== ESTRATTO FORNITO

Ma cosa c’è sotto al ‘Melogno’?

di Laura Sergi – Quale emozione per la sottoscritta, in una giornata già triste per aver accompagnato nell’ultimo viaggio un amico, leggere sulla ‘Stampa’ di ieri, venerdì 23 agosto 2013, un servizio di Pier Paolo Cervone dal titolo: ‘I segreti del bunker nei boschi del Melogno / Speleologi savonesi in un luogo avvolto dal mistero per 50 anni’.

Vale la pena, allora, andare a rivedere anche un vecchio scritto, pubblicato sul quindicinale ‘Il Ponente’, del 20 settembre 2008, che oggi non esce più. Un articolo finito nello stesso ‘paniere’ in cui erano finiti i sospetti e le mille domande della popolazione locale, sopravvissuta alla guerra, nonché i loro ricordi. Tutto questo bocciato senza sosta ripetutamente negli anni, facendo dichiarare a chi di dovere che si trattava di fantasie, fantascienza, deliri.

Ecco il testo dell’articolo così come pubblicato, io non aggiungo più nulla.

====
== BLOCCO DATI

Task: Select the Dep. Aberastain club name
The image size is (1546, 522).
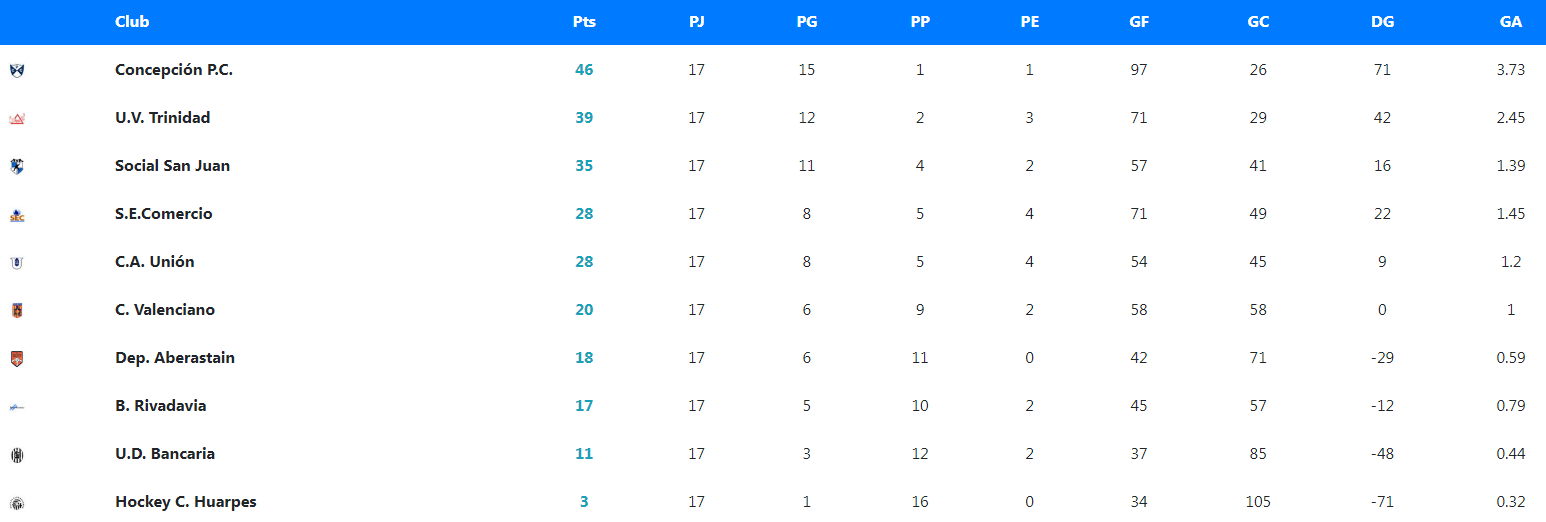Action: 175,358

====

#### [LAVORO RICHIESTO]
Puoi estrarre parola per parola dall'articolo sul Melogno tutto ciò che va da "Ma cosa c’è" fino a "fantasie, fantascienza, deliri."?

#### [RISULTATO]
Ma cosa c’è sotto al ‘Melogno’?

di Laura Sergi – Quale emozione per la sottoscritta, in una giornata già triste per aver accompagnato nell’ultimo viaggio un amico, leggere sulla ‘Stampa’ di ieri, venerdì 23 agosto 2013, un servizio di Pier Paolo Cervone dal titolo: ‘I segreti del bunker nei boschi del Melogno / Speleologi savonesi in un luogo avvolto dal mistero per 50 anni’.

Vale la pena, allora, andare a rivedere anche un vecchio scritto, pubblicato sul quindicinale ‘Il Ponente’, del 20 settembre 2008, che oggi non esce più. Un articolo finito nello stesso ‘paniere’ in cui erano finiti i sospetti e le mille domande della popolazione locale, sopravvissuta alla guerra, nonché i loro ricordi. Tutto questo bocciato senza sosta ripetutamente negli anni, facendo dichiarare a chi di dovere che si trattava di fantasie, fantascienza, deliri.